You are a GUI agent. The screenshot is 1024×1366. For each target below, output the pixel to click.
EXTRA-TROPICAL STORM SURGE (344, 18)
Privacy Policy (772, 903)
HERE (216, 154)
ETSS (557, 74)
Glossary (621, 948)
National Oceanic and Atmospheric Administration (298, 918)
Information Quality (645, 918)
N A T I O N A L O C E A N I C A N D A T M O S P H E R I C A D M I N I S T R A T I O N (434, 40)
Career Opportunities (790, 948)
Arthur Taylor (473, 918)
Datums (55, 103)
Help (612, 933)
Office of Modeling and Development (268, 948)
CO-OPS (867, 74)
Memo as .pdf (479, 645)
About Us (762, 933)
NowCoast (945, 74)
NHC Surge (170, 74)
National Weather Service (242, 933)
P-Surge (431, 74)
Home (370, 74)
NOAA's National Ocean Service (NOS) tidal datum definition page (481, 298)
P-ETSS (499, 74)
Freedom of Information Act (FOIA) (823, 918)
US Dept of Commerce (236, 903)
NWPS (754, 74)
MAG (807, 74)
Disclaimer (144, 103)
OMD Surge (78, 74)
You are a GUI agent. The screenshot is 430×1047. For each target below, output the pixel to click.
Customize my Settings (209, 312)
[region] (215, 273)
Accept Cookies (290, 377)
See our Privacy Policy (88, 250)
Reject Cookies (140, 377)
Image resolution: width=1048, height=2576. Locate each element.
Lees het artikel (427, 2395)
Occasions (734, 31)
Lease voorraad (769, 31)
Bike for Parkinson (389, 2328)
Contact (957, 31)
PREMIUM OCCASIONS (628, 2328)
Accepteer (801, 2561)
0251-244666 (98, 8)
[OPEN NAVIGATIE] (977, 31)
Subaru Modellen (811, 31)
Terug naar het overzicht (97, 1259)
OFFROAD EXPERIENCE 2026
________________
**What needs to be done**. Write out all of the data above again, line for line, without changing anything.

**Full solution**.
You are a GUI agent. The screenshot is 1024×1366. For each target below, output the pixel to click.
EXTRA-TROPICAL STORM SURGE (344, 18)
Privacy Policy (772, 903)
HERE (216, 154)
ETSS (557, 74)
Glossary (621, 948)
National Oceanic and Atmospheric Administration (298, 918)
Information Quality (645, 918)
N A T I O N A L O C E A N I C A N D A T M O S P H E R I C A D M I N I S T R A T I O N (434, 40)
Career Opportunities (790, 948)
Arthur Taylor (473, 918)
Datums (55, 103)
Help (612, 933)
Office of Modeling and Development (268, 948)
CO-OPS (867, 74)
Memo as .pdf (479, 645)
About Us (762, 933)
NowCoast (945, 74)
NHC Surge (170, 74)
National Weather Service (242, 933)
P-Surge (431, 74)
Home (370, 74)
NOAA's National Ocean Service (NOS) tidal datum definition page (481, 298)
P-ETSS (499, 74)
Freedom of Information Act (FOIA) (823, 918)
US Dept of Commerce (236, 903)
NWPS (754, 74)
MAG (807, 74)
Disclaimer (144, 103)
OMD Surge (78, 74)
You are a GUI agent. The screenshot is 430×1047. For each target below, output the pixel to click.
Customize my Settings (209, 312)
[region] (215, 273)
Accept Cookies (290, 377)
See our Privacy Policy (88, 250)
Reject Cookies (140, 377)
Image resolution: width=1048, height=2576. Locate each element.
Lees het artikel (427, 2395)
Occasions (734, 31)
Lease voorraad (769, 31)
Bike for Parkinson (389, 2328)
Contact (957, 31)
PREMIUM OCCASIONS (628, 2328)
Accepteer (801, 2561)
0251-244666 (98, 8)
[OPEN NAVIGATIE] (977, 31)
Subaru Modellen (811, 31)
Terug naar het overzicht (97, 1259)
OFFROAD EXPERIENCE 2026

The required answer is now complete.